Amplification and generation of ultra-intense twisted laser pulses via stimulated Raman scattering

Journal article

Twisted Laguerre–Gaussian lasers, with orbital angular momentum and characterized by doughnut-shaped intensity profiles, provide a transformative set of tools and research directions in a growing range of fields and applications, from super-resolution microcopy and ultra-fast optical communications to quantum computing and astrophysics. The impact of twisted light is widening as recent numerical calculations provided solutions to long-standing challenges in plasma-based acceleration by allowing for high-gradient positron acceleration.
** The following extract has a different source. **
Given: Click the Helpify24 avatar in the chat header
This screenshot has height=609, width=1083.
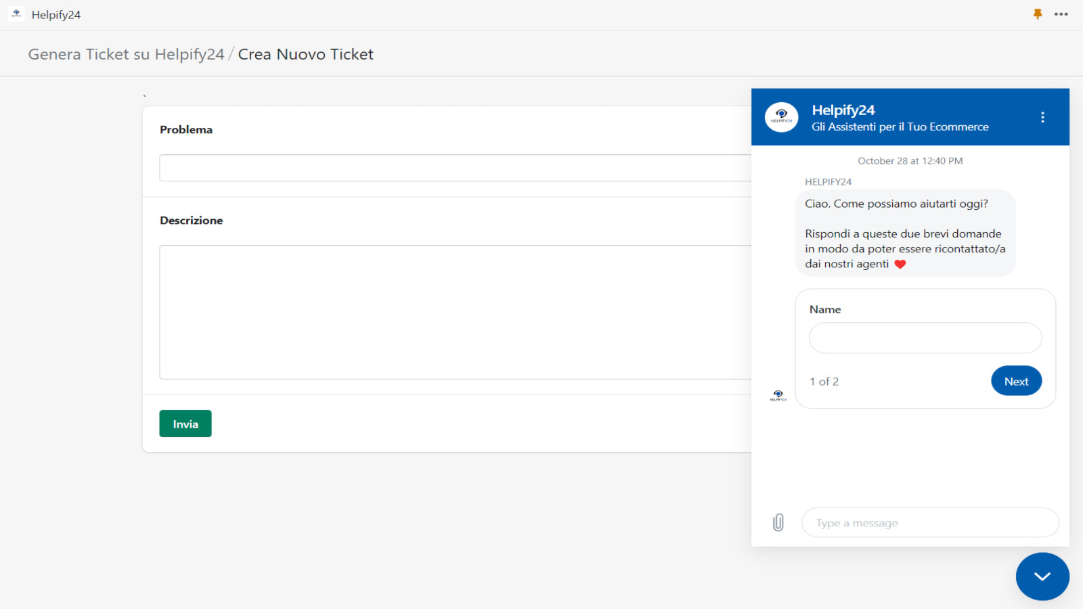Looking at the screenshot, I should (781, 117).
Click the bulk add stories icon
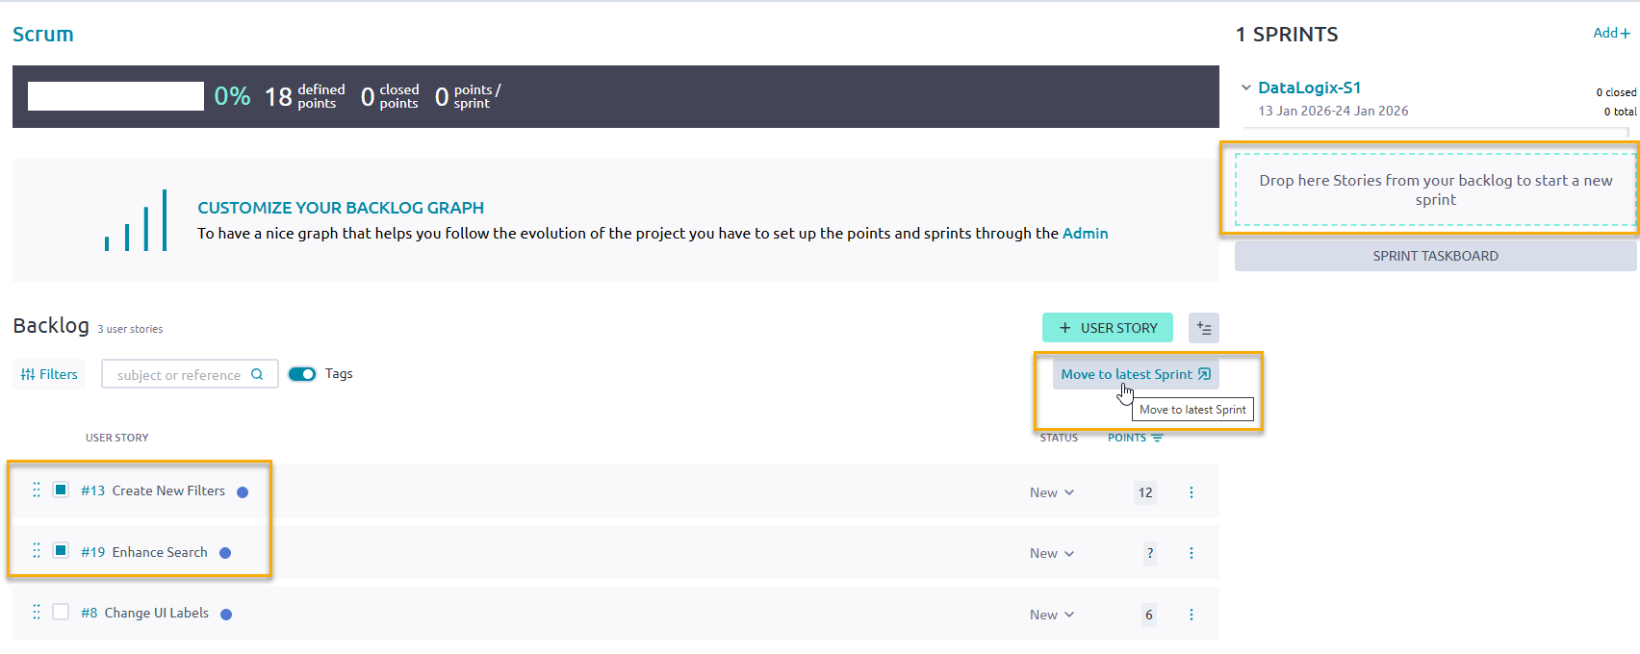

The production of ultra-high-intensity twisted laser pulses could then also have a broad influence on relativistic laser–matter interactions. Here we show theoretically and with ab initio three-dimensional particle-in-cell simulations that stimulated Raman backscattering can generate and amplify twisted lasers to petawatt intensities in plasmas. This work may open new research directions in nonlinear optics and high–energy-density science, compact plasma-based accelerators and light sources.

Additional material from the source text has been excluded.